商品紹介によると、カエルのコスチューム姿での撮り下ろしをはじめ、両生類研究者との対談からカエルを食材にした料理企画まで収められた、とてものことにフォトブックという設定に収まる内容ではない “カエル愛” が過ぎたものとなっているようだ。ちなみに「100問100答」の収録については特典版にしか記載がないので、通常版には含まれないのかもしれない。

川名といえば、ファンの間では「ケロ」、「ケロちゃん」、「ケロンヌ」の愛称で親しまれる存在だ。もはやニックネームというより半ば公式設定に近く、ライブ前の円陣でも自らを「ケロ」と呼ぶことは有名。公式プロフィールにも趣味として「カエルグッズ集め」を挙げており、その情熱は加入当初から一貫して変わらない。

川名は2020年にオーディションを勝ち抜きアンジュルムへ加入。以降は着実にパフォーマンス力を高め、グループの中心メンバーの一人へと成長してきたが、加入当初から広く喧伝された “カエル好き” の熱量も、メンバーとしての技量と足並みをそろえて成長してきた。

加入当初は、その大きな瞳や柔らかな表情から、ファンが川名の愛らしさを表現するにあたって、そのカエル好きをネタにして「どこかカエルっぽい」と冗談交じりに語られる程度であったが、それはあくまでも序の口で、いまや多くのファンが、川名を可愛いと感じるからこそ、なんと川名が愛する両生類まで可愛いと感じ始める始末。自らのファンの自然や生物に対する感受性すら、左右するに至っている。

ハロー!プロジェクトのファンのなかには、メンバーの個性をファンも愛し、その興味関心ごと共有していく傾向がある。鉄道、昆虫、ゲーム、漫画… などなど、メンバーの好きなものがファンの話題として広がっていくことは珍しくない。そして川名の場合、その対象がカエルであることが極めてユニークだ。

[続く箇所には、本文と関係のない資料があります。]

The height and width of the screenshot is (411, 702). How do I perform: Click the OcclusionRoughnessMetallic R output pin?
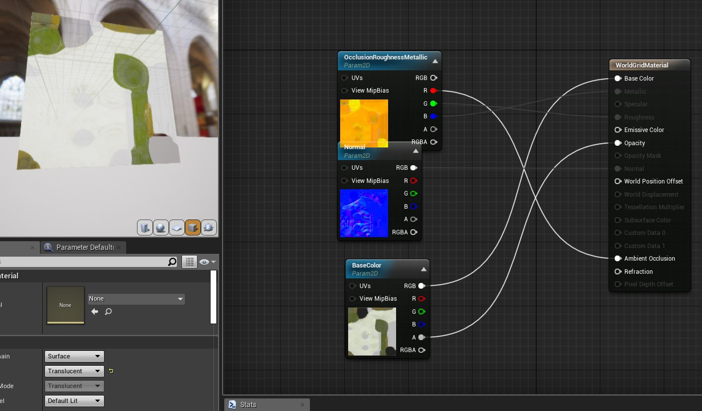[x=433, y=90]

写真集に関しては、ファンの耳目は多くの場合 “水着の有無” に集中して、写真集を出すことについての “メンバーの覚悟” を問うような論調も強い。しかし今回のフォトブックは、そうした文脈とは明らかに異なる位置にある。というのも、これは、あくまでも川名の独特なキャラクター性を最大限に活かした企画だからだ。ファンが見たいのは、単なるビジュアルの消費ではなく、”川名凜という人間の好きなもの”、”夢中になっているもの” そのものでもある。それはアイドルの魅力が、その人にしかない個性や情熱によってこそ成立することを改めて示している。

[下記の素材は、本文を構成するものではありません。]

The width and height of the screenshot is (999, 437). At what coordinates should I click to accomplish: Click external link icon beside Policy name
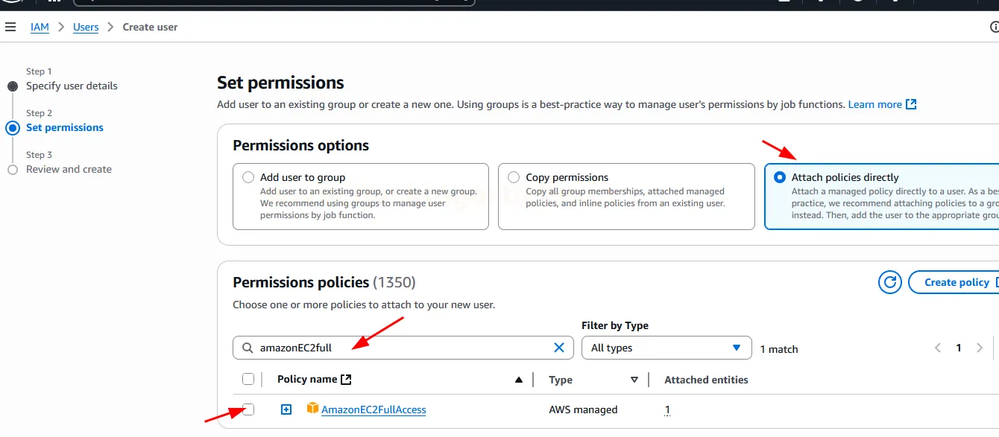point(346,380)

そして、この “メンバーの好き” を徹底的に掘り下げたフォトブックが支持を集めるのであれば、今後はメンバーそれぞれの個性を前面に押し出した企画がさらに増えていく可能性もある。

川名凜の1stフォトブックは、一人のアイドルの記念作品であると同時に、推しの好きなものを一緒に好きになるというアイドル文化の幸福な循環を象徴する一冊になりそうだ。